Editor's note: Especially in times of intense political division — such as right now — it can often seem that Americans don’t agree about anything, including our national identity and how the country should be governed. With that in mind, we thought we would return on the Fourth of July to some unalterable facts: What the founding documents of the United States actually say.
Of course these documents — the Declaration of Independence, the United States Constitution and the Bill of Rights — remain the source of endless controversy. Many statements in these documents are ambiguous, or can be interpreted in a variety of ways. What did the authors of the Constitution mean in stating that only a “natural born Citizen” is eligible to be president? Is the unclear phrasing of the Second Amendment really meant to confer an unlimited right to own private firearms?
There are things in these documents that many contemporary Americans probably wish were not there at all: the overtly racist reference to “merciless Indian Savages” in Thomas Jefferson’s Declaration of Independence, whose preamble may be the most inspiring single work of the 18th-century Enlightenment; or the infamous “three-fifths clause” in Article I, Section 2, of the Constitution, which obliquely acknowledged that certain human beings in the Land of Liberty were held as other people’s property.
But all of it is our history; all of it represents the instructions and aspirations left behind for us generations ago by the Founding Fathers. These documents comprise the user’s guide for what Benjamin Franklin supposedly told a passerby outside the Constitutional Convention in Philadelphia was “a republic, madam — if you can keep it.”

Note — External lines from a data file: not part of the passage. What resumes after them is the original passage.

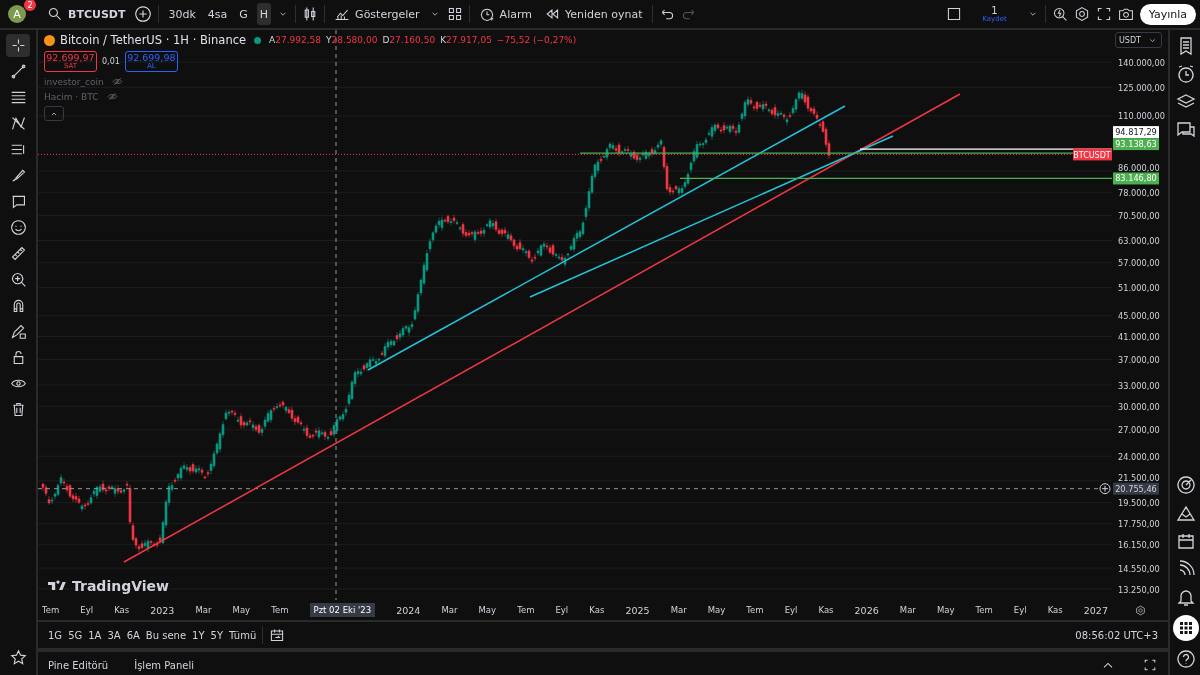  Describe the element at coordinates (1139, 264) in the screenshot. I see `price-tick: 57.000,00` at that location.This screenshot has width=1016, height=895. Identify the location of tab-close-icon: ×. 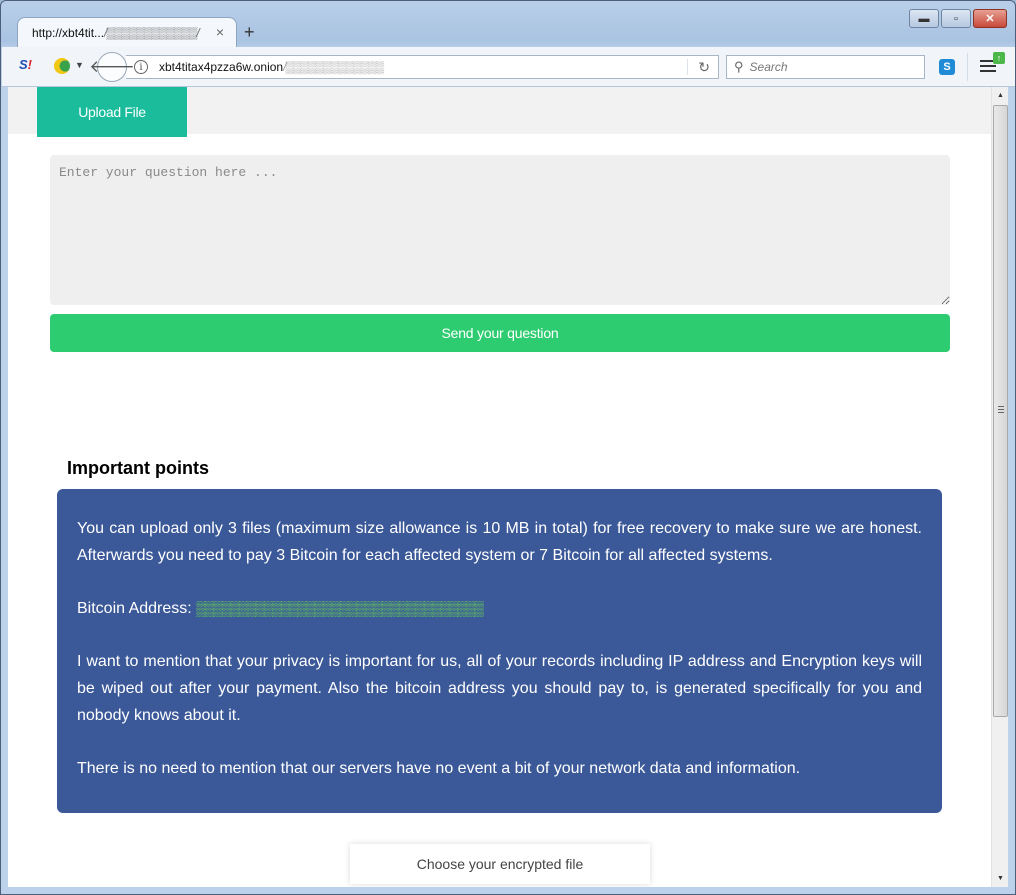
(220, 32).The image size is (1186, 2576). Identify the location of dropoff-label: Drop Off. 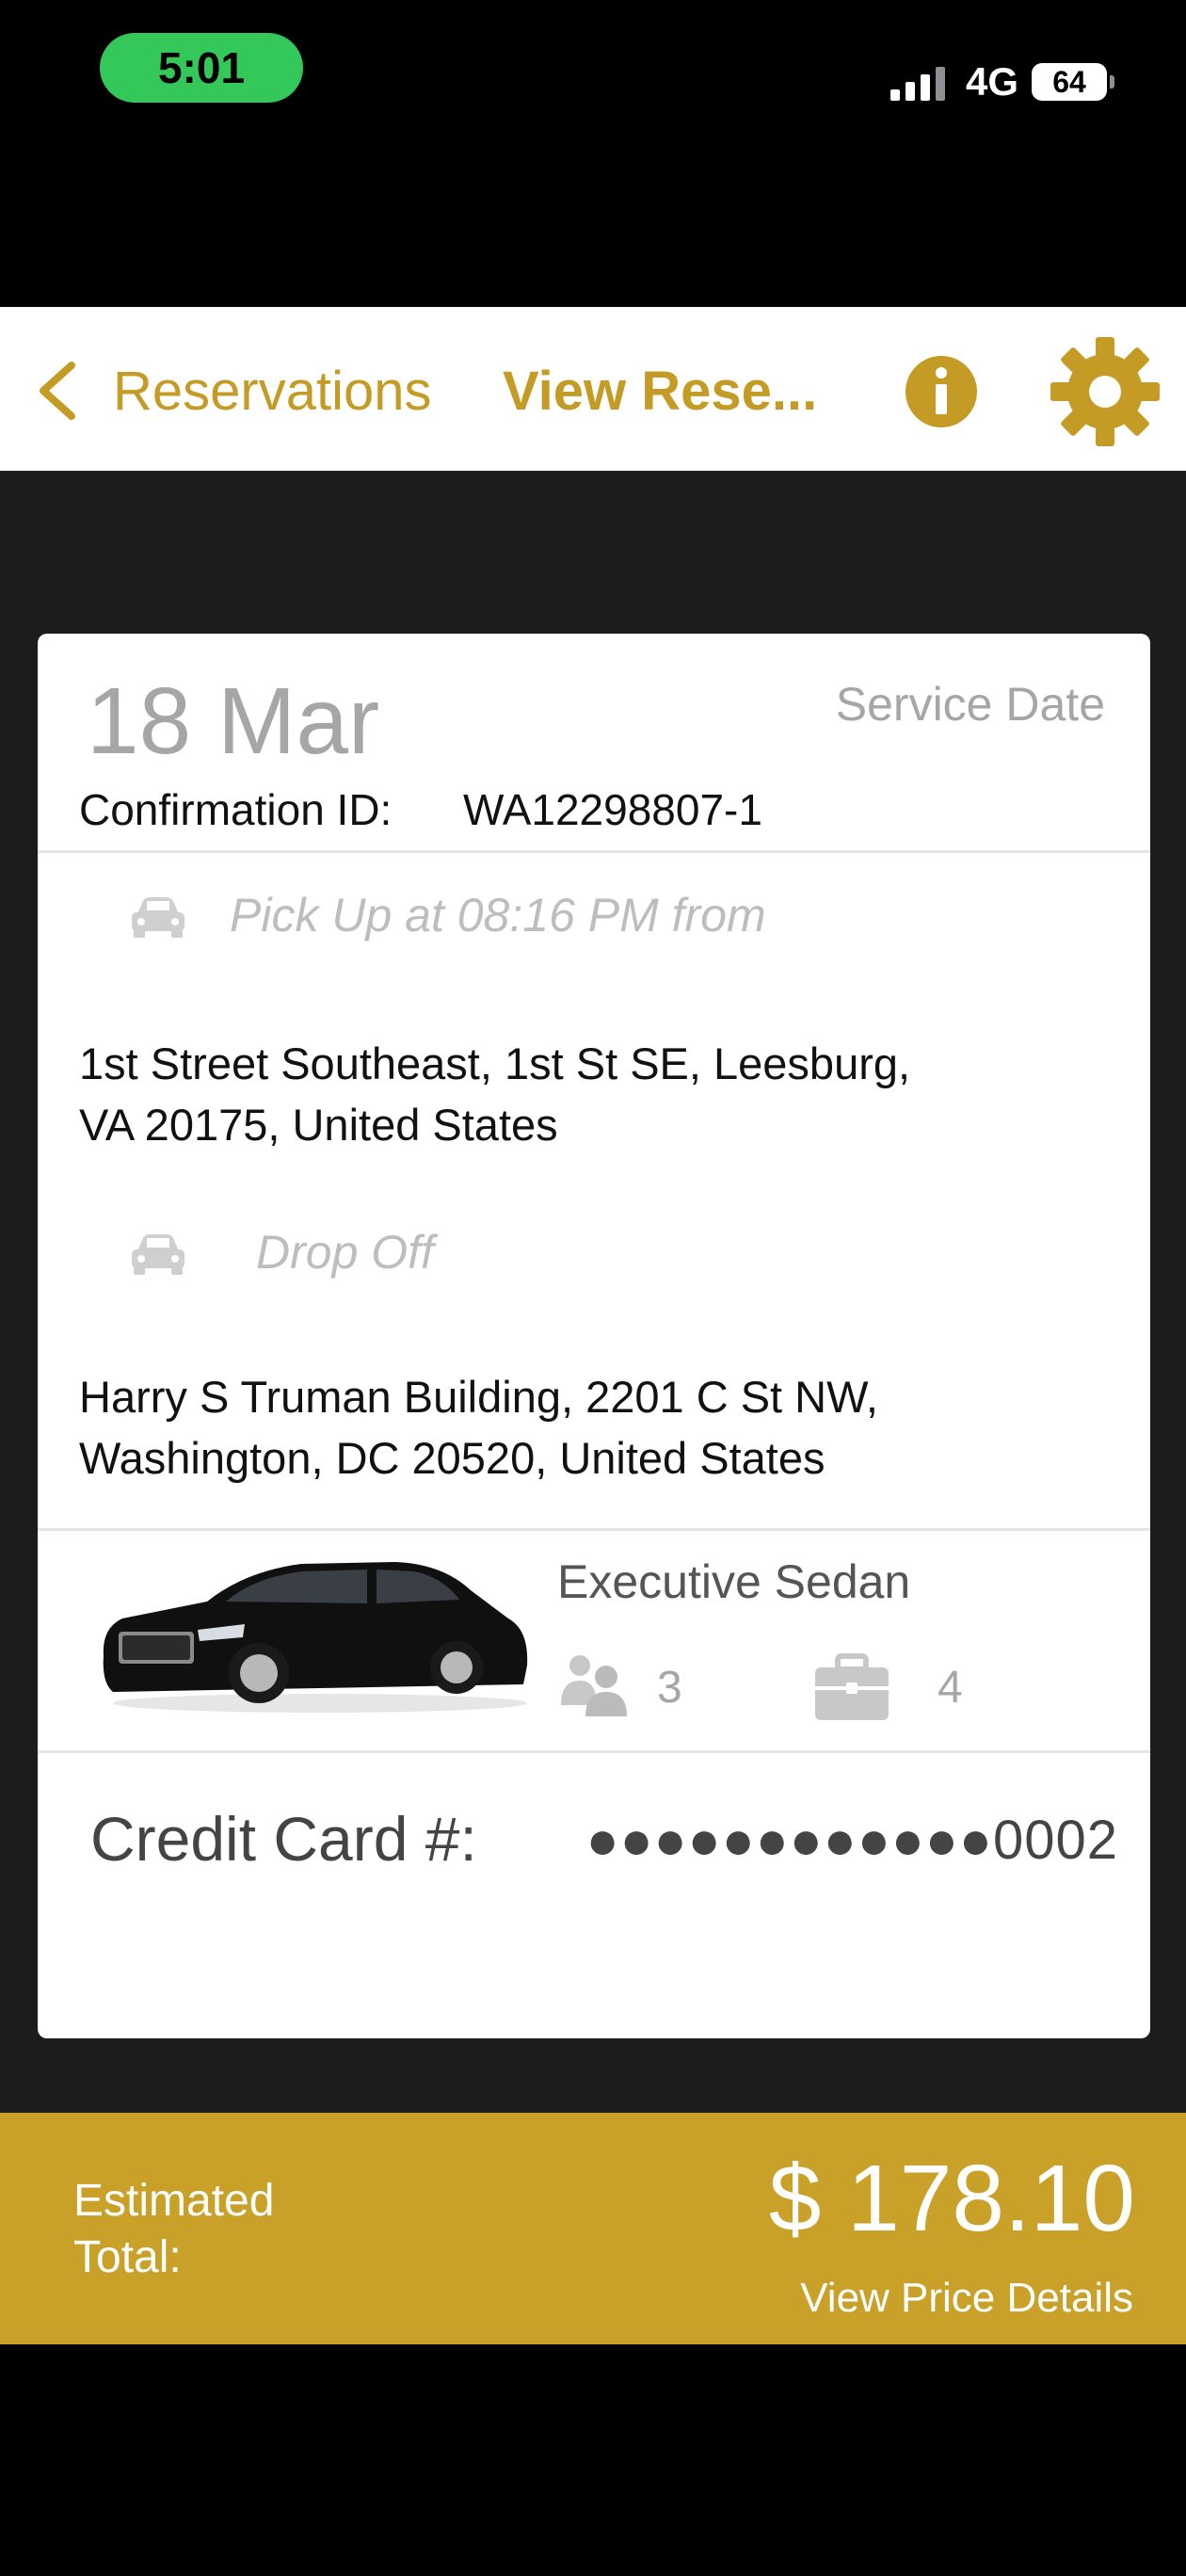
(345, 1252).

We think we can keep it, but that remains open to doubt. Doing so will require both looking forward and looking back, in a spirit of thoughtfulness, humility and shared wisdom that tries to look past partisan division and insult. These words are a good place to start.
Congress of the United States
begun and held at the City of New-York, on
Wednesday the fourth of March, one thousand seven hundred and eighty nine.
THE Conventions of a number of the States, having at the time of their adopting the Constitution, expressed a desire, in order to prevent misconstruction or abuse of its powers, that further declaratory and restrictive clauses should be added: And as extending the ground of public confidence in the Government, will best ensure the beneficent ends of its institution.
RESOLVED by the Senate and House of Representatives of the United States of America, in Congress assembled, two thirds of both Houses concurring, that the following Articles be proposed to the Legislatures of the several States, as amendments to the Constitution of the United States, all, or any of which Articles, when ratified by three fourths of the said Legislatures, to be valid to all intents and purposes, as part of the said Constitution; viz.
ARTICLES in addition to, and Amendment of the Constitution of the United States of America, proposed by Congress, and ratified by the Legislatures of the several States, pursuant to the fifth Article of the original Constitution.
Note: The following text is a transcription of the first ten amendments to the Constitution in their original form. These amendments were ratified December 15, 1791, and form what is known as the "Bill of Rights."
Congress shall make no law respecting an establishment of religion, or prohibiting the free exercise thereof; or abridging the freedom of speech, or of the press; or the right of the people peaceably to assemble, and to petition the Government for a redress of grievances.
A well regulated Militia, being necessary to the security of a free State, the right of the people to keep and bear Arms, shall not be infringed.
No Soldier shall, in time of peace be quartered in any house, without the consent of the Owner, nor in time of war, but in a manner to be prescribed by law.
The right of the people to be secure in their persons, houses, papers, and effects, against unreasonable searches and seizures, shall not be violated, and no Warrants shall issue, but upon probable cause, supported by Oath or affirmation, and particularly describing the place to be searched, and the persons or things to be seized.
No person shall be held to answer for a capital, or otherwise infamous crime, unless on a presentment or indictment of a Grand Jury, except in cases arising in the land or naval forces, or in the Militia, when in actual service in time of War or public danger; nor shall any person be subject for the same offence to be twice put in jeopardy of life or limb; nor shall be compelled in any criminal case to be a witness against himself, nor be deprived of life, liberty, or property, without due process of law; nor shall private property be taken for public use, without just compensation.
In all criminal prosecutions, the accused shall enjoy the right to a speedy and public trial, by an impartial jury of the State and district wherein the crime shall have been committed, which district shall have been previously ascertained by law, and to be informed of the nature and cause of the accusation; to be confronted with the witnesses against him; to have compulsory process for obtaining witnesses in his favor, and to have the Assistance of Counsel for his defence.
In Suits at common law, where the value in controversy shall exceed twenty dollars, the right of trial by jury shall be preserved, and no fact tried by a jury, shall be otherwise re-examined in any Court of the United States, than according to the rules of the common law.
Excessive bail shall not be required, nor excessive fines imposed, nor cruel and unusual punishments inflicted.
The enumeration in the Constitution, of certain rights, shall not be construed to deny or disparage others retained by the people.
The powers not delegated to the United States by the Constitution, nor prohibited by it to the States, are reserved to the States respectively, or to the people.